*Your objective:* Please print exactly the lines from the one containing "Given: Open the Modena province row" through the last line of the records, and only those. Leave out any pictures.

[Pixel coordinate grounding data]
--- START ---

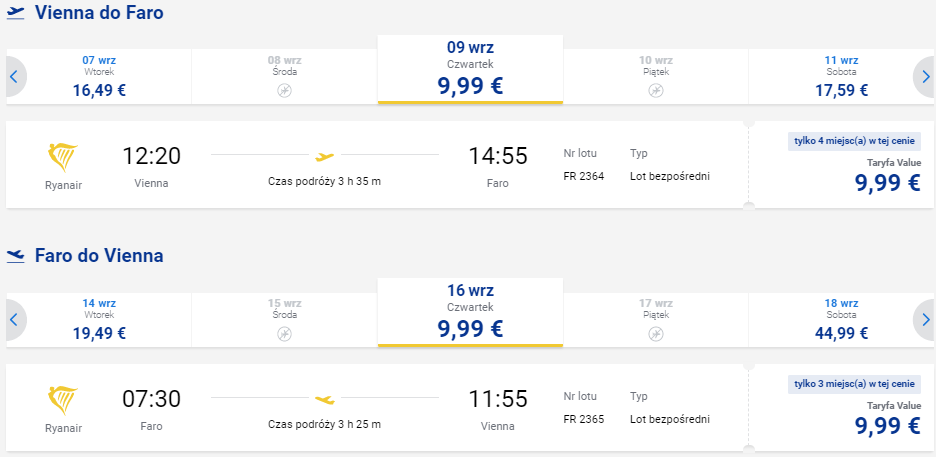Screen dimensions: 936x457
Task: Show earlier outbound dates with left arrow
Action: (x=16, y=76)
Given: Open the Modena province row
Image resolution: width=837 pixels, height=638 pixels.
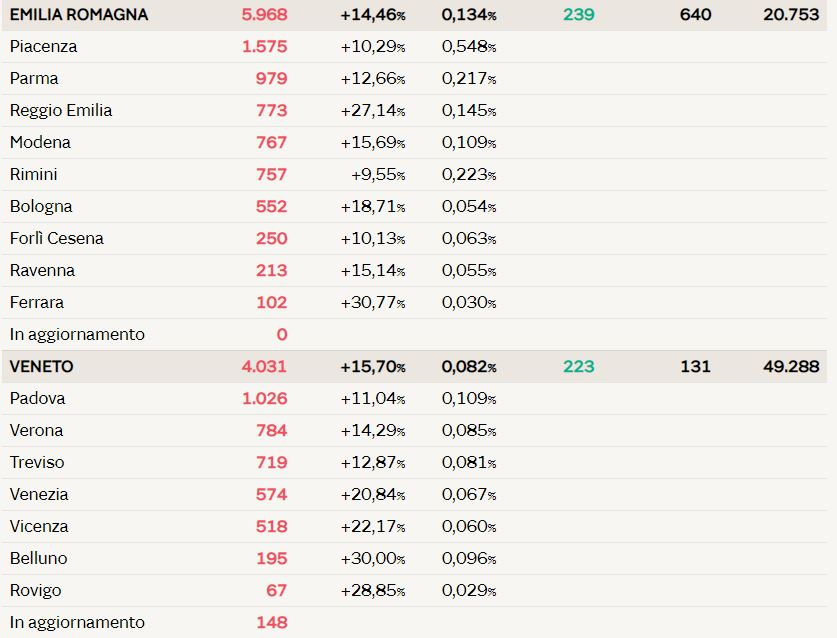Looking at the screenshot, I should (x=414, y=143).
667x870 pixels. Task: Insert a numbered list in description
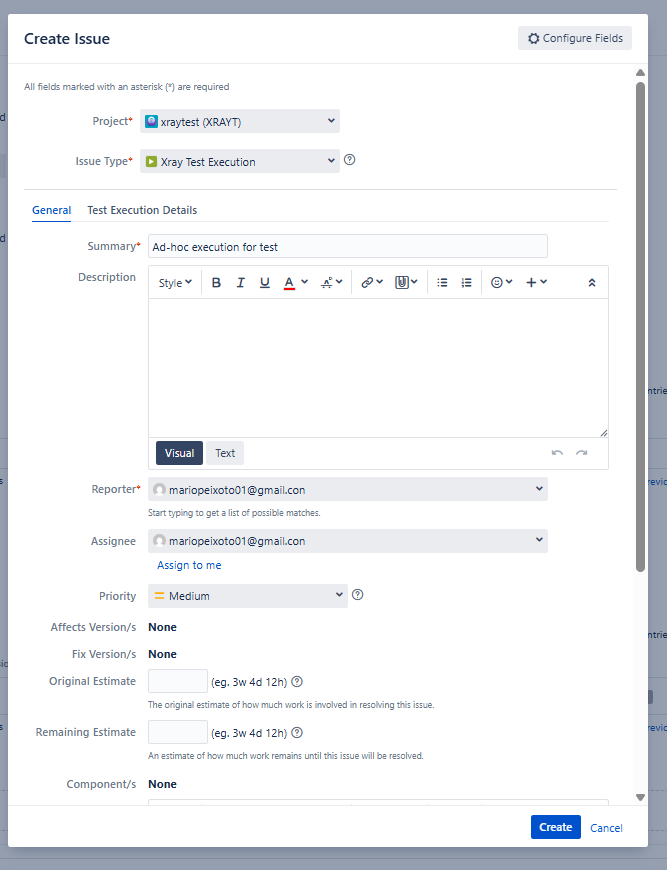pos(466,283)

--- END ---

*Result for this exercise:*
Given: Open the Modena province row
Image resolution: width=837 pixels, height=638 pixels.
Looking at the screenshot, I should (x=414, y=143).
667x870 pixels. Task: Insert a numbered list in description
pos(466,283)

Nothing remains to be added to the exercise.